Last January I sorted and purged and rearranged my children’s bedroom. We have three kids in a relatively small room and after getting rid of old toys and trying to assign homes for the new toys that had resulted from Christmas I had taken everything apart and decided maybe there was a better way to put it all back together. I mostly guesstimated, but did some half-hearted measuring too. My friend convinced me to take the final furniture rearranging leap by helping to push the bunk-bed from one wall to another. It barely fit . . .and by barely I mean we had maybe 1/4″ of space to play around with so that drawers could still open and children would still be able to climb on and off. But it made the room feel bigger and opened up floor space. However, it did create some tricky spots where toys and books get swallowed up, for months at a time.

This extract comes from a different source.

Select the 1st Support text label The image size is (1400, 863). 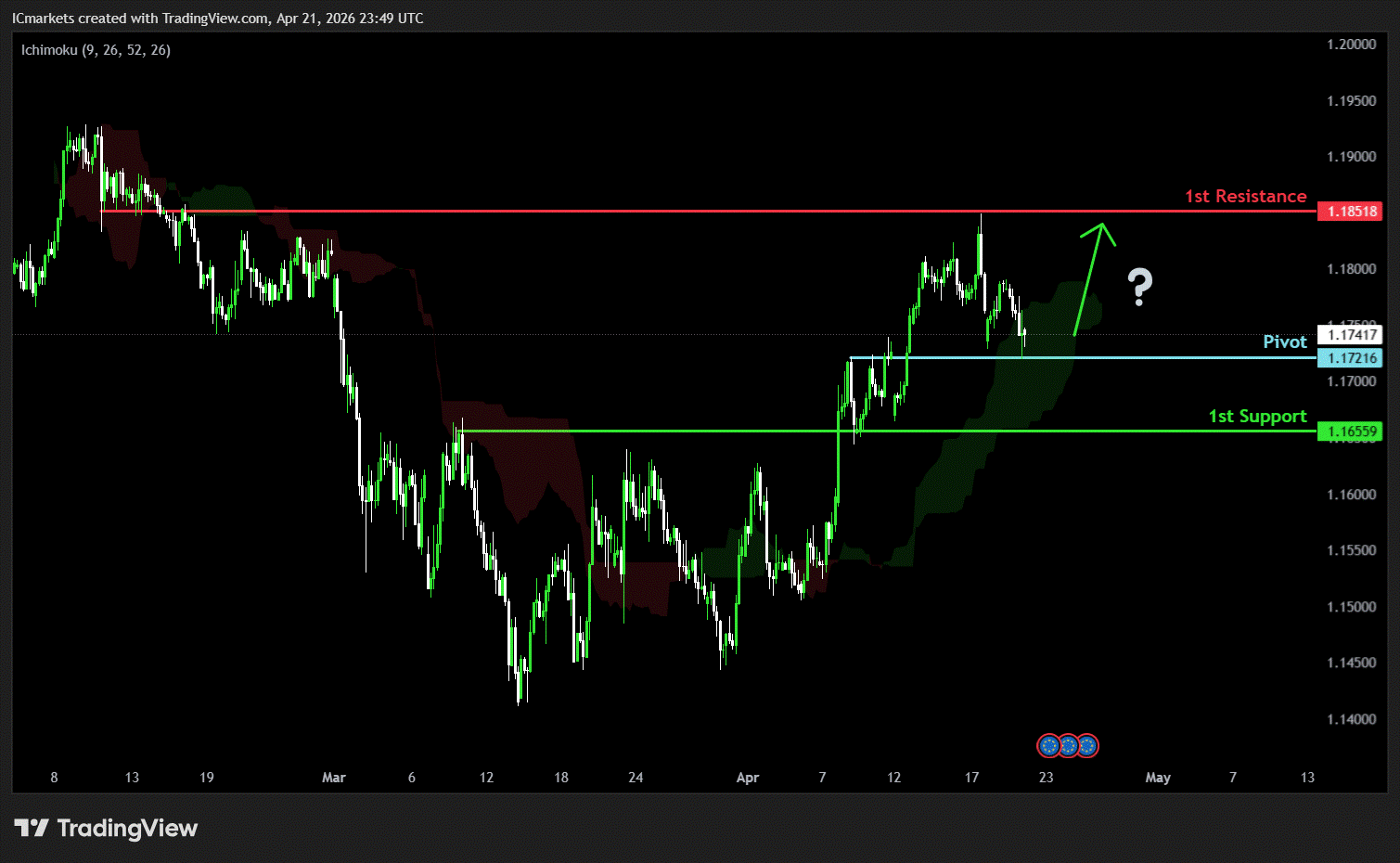1256,416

The other night something important to my 6 year-old daughter fell behind the bed. It was already past bed time and I had been semi-single parenting for the week due to a busy complicated schedule, so when I say that the bedtime routine hadn’t gone smoothly, you know I’m sparing unpleasant parenting details. My daughter began to cry, “Mom! Please will you come and get it?” Without going into the room, determined to be done with bedtime I called loudly (I hesitate to say yelled, but maybe that is more accurate?), “No! You don’t need whatever it is right now because you’re going to sleep. We can find it tomorrow!” Muffled complaints and whines made their way out into the kitchen where I crankily stood doing dishes. I ignored them, sure that I had made myself clear enough and that she’d survive. A few minutes later I heard a clunk. As I walked down the hall I could hear my four-year-old son, “Mahgwet, I can’t see it. Shine yo’ light down hewe.” (He’s got a really cute “r” speech impediment that I’m not sure how to communicate on the screen, but it definitely adds to the stowy.) I stopped short of the door and peeked in. Cole had shimmied down between the bunk bed and the wall to search out his sister’s fallen item among the dust bunnies and other forgotten toys. He pulled things out one at a time and threw them onto the bed, “That’s not it! Gwoss, it’s all haiwy.” I giggled quietly as I watched the books, toys, and hairballs come out.

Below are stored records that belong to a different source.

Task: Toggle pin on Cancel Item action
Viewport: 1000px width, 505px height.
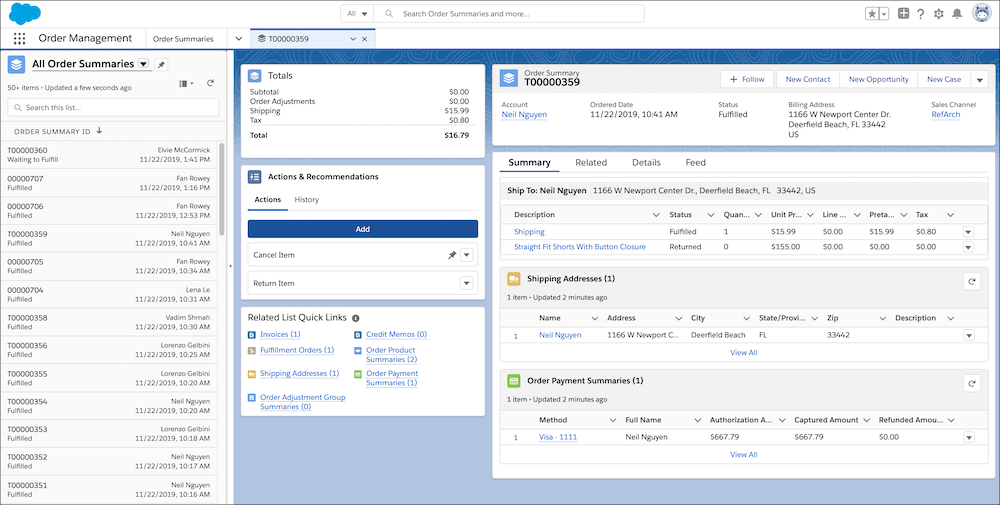Action: [452, 255]
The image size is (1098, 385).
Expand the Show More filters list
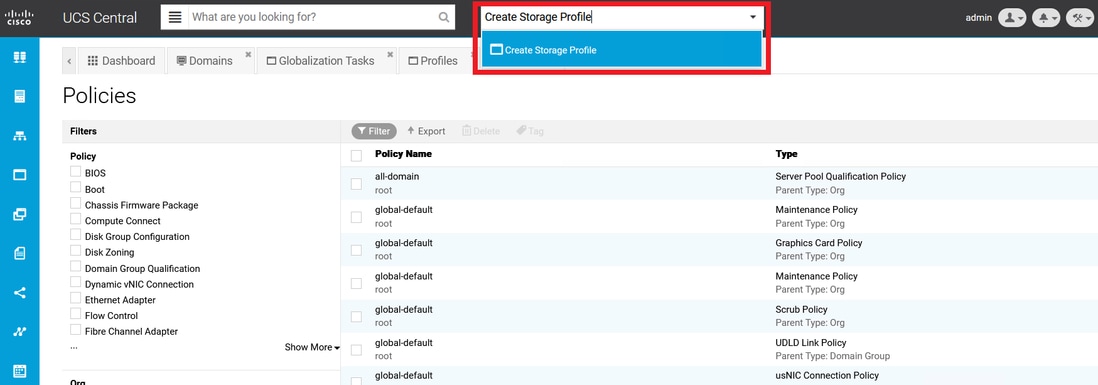[312, 347]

“Hewe it is!” He reached up with the restored treasure. “Thanks Cole!” He shimmied back up the side of the bed, over the rail, pushed all the other junk he’d just recovered onto the floor and grinned as he said, “It’s a good thing Jesus cweated me like this so I could fit back hewe and find this stuff.”

“Yeah, that is a good thing,” I thought.

Often, when we’re trying to make improvements, the changes we make create other problems. Wouldn’t it be awesome if when we find ourselves in those tight spots we could approach it like a child and be grateful for what it’s teaching us about ourselves and helping us to understand?